The high court allowed Texas' Senate Bill 8 to take effect earlier this month in a 5-4 ruling for which Chief Justice John Roberts joined the three liberals. Though some critics say that move effectively overturned Roe v. Wade—the 1973 case that affirmed the right to abortion—the justices did not consider the constitutionality of the ban in their decision.

S.B. 8 not only bans abortion after six weeks—before many people know they are pregnant—without exceptions for rape or incest, it also empowers anti-choice vigilantes to enforce the law with the offer of a $10,000 "bounty," which the U.S. Department of Justice has noted is part of an "unprecedented scheme" to make the law harder to challenge in court.

Thursday's filing points out that since the justices' decision to refrain from blocking the law and let it move through the judicial system, the U.S. Court of Appeals for the 5th Circuit Circuit has indicated that its position is "under circuit precedent, federal courts are powerless to preemptively block enforcement of a privately enforced state-law prohibition."

The filing further notes that "although the 5th Circuit expedited the appeal, it will not hold argument until December at the earliest," and asserts quicker action is needed, given that S.B. 8 is already interfering with the healthcare and rights of Texans and residents of neighboring states, whose clinics have seen an increase in demand since the law took effect.

As CRR president and CEO Nancy Northup put it: "We're asking the Supreme Court for this expedited appeal because the 5th Circuit has done nothing to change the dire circumstances on the ground in Texas. We need this case to move as quickly as possible."

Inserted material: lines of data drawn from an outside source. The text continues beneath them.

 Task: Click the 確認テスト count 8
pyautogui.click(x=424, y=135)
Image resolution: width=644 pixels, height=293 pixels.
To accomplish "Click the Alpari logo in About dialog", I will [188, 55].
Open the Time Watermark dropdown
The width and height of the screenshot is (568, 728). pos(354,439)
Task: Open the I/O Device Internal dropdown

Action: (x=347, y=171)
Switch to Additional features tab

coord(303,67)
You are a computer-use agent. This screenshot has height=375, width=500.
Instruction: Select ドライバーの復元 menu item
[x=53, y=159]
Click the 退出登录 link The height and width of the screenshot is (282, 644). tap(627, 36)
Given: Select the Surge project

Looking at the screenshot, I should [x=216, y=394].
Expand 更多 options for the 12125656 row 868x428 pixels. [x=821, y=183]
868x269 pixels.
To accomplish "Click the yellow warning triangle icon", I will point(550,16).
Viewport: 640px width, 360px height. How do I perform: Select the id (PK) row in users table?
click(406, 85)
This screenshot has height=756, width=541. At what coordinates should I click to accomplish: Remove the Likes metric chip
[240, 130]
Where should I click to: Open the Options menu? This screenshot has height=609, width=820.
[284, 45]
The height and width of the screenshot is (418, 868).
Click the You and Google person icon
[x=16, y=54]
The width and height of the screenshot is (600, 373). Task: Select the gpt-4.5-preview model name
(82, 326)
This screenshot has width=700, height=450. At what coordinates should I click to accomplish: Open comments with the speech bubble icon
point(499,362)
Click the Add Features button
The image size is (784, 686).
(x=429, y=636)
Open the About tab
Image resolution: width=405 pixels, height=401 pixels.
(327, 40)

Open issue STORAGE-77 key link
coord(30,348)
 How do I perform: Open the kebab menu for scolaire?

The filing highlights that "already, legislators in other states are taking notice and vowing to adopt copycat laws," and says there is no "reason to think abortion is the only constitutional right that will be targeted," echoing widespread warnings about other fundamental rights.

HuffPost reported that House Bill 167, introduced Wednesday by Florida Rep. Webster Barnaby (R-27), would go even further than S.B. 8—expanding the window of time in which lawsuits by private citizens could be brought against anyone who "aids or abets" an abortion beyond the six-week limit "from four years under the Texas law to six years in the Sunshine State."

At least two cases have already kicked off under Texas' law; they both target Dr. Alan Braid, a longtime abortion provider in San Antonio who over the weekend publicly admitted to violating S.B. 8, in hopes that the disclosure would help overturn the state's new ban.

The threat to reproductive rights posed by the Texas law, copycat legislation, and an upcoming Supreme Court case——a challenge to a Mississippi abortion ban that experts warn could reverse Roe—have collectively elevated calls for the Democrat-controlled Congress to take action.

Earlier this month, House Speaker Nancy Pelsoi (D-Calif.) announced the chamber will soon vote on the Women's Health Protection Act (WHPA), legislation to codify Roe that is broadly backed by rights advocates.

The Leadership Conference on Civil and Human Rights and 60 other organizations on Thursday sent a letter to lawmakers detailing the devastating impacts of state-level attacks on abortion rights like S.B. 8 and urging them to pass WHPA (H.R. 3755/S. 1975).

"The Women's Health Protection Act is an important step in ending these harmful laws," the groups argued, "and promoting the health, economic security, and well-being of those whom we have forced through law and policy to live at the margins."